THE EXERCISE:
Convert the entries below into a JSON list of strings with one string for each line, omitting any blank lines.

DATA LINES:
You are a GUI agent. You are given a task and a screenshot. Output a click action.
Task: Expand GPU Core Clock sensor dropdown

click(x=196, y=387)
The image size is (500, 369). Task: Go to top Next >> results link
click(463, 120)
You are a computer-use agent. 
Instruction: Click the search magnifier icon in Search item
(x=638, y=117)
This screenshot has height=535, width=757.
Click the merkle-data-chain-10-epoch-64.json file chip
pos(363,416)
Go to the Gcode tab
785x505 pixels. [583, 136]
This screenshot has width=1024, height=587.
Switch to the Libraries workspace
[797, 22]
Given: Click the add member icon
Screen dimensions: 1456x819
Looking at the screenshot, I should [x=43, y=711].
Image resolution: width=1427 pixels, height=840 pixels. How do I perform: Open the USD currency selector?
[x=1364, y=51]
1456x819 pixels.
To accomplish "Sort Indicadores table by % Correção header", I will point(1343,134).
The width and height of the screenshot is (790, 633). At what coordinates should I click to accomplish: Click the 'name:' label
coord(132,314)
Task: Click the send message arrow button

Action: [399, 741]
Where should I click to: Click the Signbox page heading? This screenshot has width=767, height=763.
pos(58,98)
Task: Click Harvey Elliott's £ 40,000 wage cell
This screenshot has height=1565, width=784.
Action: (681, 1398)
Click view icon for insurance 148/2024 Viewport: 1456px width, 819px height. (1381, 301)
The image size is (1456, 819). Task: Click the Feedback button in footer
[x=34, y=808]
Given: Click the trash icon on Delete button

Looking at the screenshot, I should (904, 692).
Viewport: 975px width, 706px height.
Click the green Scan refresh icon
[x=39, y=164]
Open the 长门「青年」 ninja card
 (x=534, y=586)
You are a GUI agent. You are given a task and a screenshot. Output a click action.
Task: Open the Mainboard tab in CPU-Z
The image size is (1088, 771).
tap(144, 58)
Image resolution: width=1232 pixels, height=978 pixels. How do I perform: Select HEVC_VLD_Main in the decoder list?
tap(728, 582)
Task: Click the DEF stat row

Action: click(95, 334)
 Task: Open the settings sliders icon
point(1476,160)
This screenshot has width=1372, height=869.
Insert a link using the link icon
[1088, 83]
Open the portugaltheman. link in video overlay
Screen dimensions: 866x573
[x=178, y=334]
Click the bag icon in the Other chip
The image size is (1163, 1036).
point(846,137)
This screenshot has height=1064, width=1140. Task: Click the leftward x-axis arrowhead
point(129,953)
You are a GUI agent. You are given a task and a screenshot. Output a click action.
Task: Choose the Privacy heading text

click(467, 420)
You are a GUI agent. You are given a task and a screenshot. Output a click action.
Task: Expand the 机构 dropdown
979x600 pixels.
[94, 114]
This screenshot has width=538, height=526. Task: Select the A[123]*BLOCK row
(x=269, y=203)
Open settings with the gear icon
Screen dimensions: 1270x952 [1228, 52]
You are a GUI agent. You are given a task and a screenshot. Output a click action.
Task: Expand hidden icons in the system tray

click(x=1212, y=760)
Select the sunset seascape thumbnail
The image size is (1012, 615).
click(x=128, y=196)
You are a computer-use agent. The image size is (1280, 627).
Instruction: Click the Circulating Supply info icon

COMPLETE OUTPUT:
[
  "You are a GUI agent. You are given a task and a screenshot. Output a click action.",
  "Task: Expand GPU Core Clock sensor dropdown",
  "click(x=196, y=387)",
  "The image size is (500, 369). Task: Go to top Next >> results link",
  "click(463, 120)",
  "You are a computer-use agent. ",
  "Instruction: Click the search magnifier icon in Search item",
  "(x=638, y=117)",
  "This screenshot has height=535, width=757.",
  "Click the merkle-data-chain-10-epoch-64.json file chip",
  "pos(363,416)",
  "Go to the Gcode tab",
  "785x505 pixels. [583, 136]",
  "This screenshot has width=1024, height=587.",
  "Switch to the Libraries workspace",
  "[797, 22]",
  "Given: Click the add member icon",
  "Screen dimensions: 1456x819",
  "Looking at the screenshot, I should [x=43, y=711].",
  "Image resolution: width=1427 pixels, height=840 pixels. How do I perform: Open the USD currency selector?",
  "[x=1364, y=51]",
  "1456x819 pixels.",
  "To accomplish \"Sort Indicadores table by % Correção header\", I will point(1343,134).",
  "The width and height of the screenshot is (790, 633). At what coordinates should I click to accomplish: Click the 'name:' label",
  "coord(132,314)",
  "Task: Click the send message arrow button",
  "Action: [399, 741]",
  "Where should I click to: Click the Signbox page heading? This screenshot has width=767, height=763.",
  "pos(58,98)",
  "Task: Click Harvey Elliott's £ 40,000 wage cell",
  "This screenshot has height=1565, width=784.",
  "Action: (681, 1398)",
  "Click view icon for insurance 148/2024 Viewport: 1456px width, 819px height. (1381, 301)",
  "The image size is (1456, 819). Task: Click the Feedback button in footer",
  "[x=34, y=808]",
  "Given: Click the trash icon on Delete button",
  "Looking at the screenshot, I should (904, 692).",
  "Viewport: 975px width, 706px height.",
  "Click the green Scan refresh icon",
  "[x=39, y=164]",
  "Open the 长门「青年」 ninja card",
  " (x=534, y=586)",
  "You are a GUI agent. You are given a task and a screenshot. Output a click action.",
  "Task: Open the Mainboard tab in CPU-Z",
  "The image size is (1088, 771).",
  "tap(144, 58)",
  "Image resolution: width=1232 pixels, height=978 pixels. How do I perform: Select HEVC_VLD_Main in the decoder list?",
  "tap(728, 582)",
  "Task: Click the DEF stat row",
  "Action: click(95, 334)",
  " Task: Open the settings sliders icon",
  "point(1476,160)",
  "This screenshot has width=1372, height=869.",
  "Insert a link using the link icon",
  "[1088, 83]",
  "Open the portugaltheman. link in video overlay",
  "Screen dimensions: 866x573",
  "[x=178, y=334]",
  "Click the bag icon in the Other chip",
  "The image size is (1163, 1036).",
  "point(846,137)",
  "This screenshot has height=1064, width=1140. Task: Click the leftward x-axis arrowhead",
  "point(129,953)",
  "You are a GUI agent. You are given a task and a screenshot. Output a click action.",
  "Task: Choose the Privacy heading text",
  "click(467, 420)",
  "You are a GUI agent. You are given a task and a screenshot. Output a click action.",
  "Task: Expand the 机构 dropdown",
  "979x600 pixels.",
  "[94, 114]",
  "This screenshot has width=538, height=526. Task: Select the A[123]*BLOCK row",
  "(x=269, y=203)",
  "Open settings with the gear icon",
  "Screen dimensions: 1270x952 [1228, 52]",
  "You are a GUI agent. You are given a task and a screenshot. Output a click action.",
  "Task: Expand hidden icons in the system tray",
  "click(x=1212, y=760)",
  "Select the sunset seascape thumbnail",
  "The image size is (1012, 615).",
  "click(x=128, y=196)",
  "You are a computer-use agent. The image size is (1280, 627).",
  "Instruction: Click the Circulating Supply info icon"
]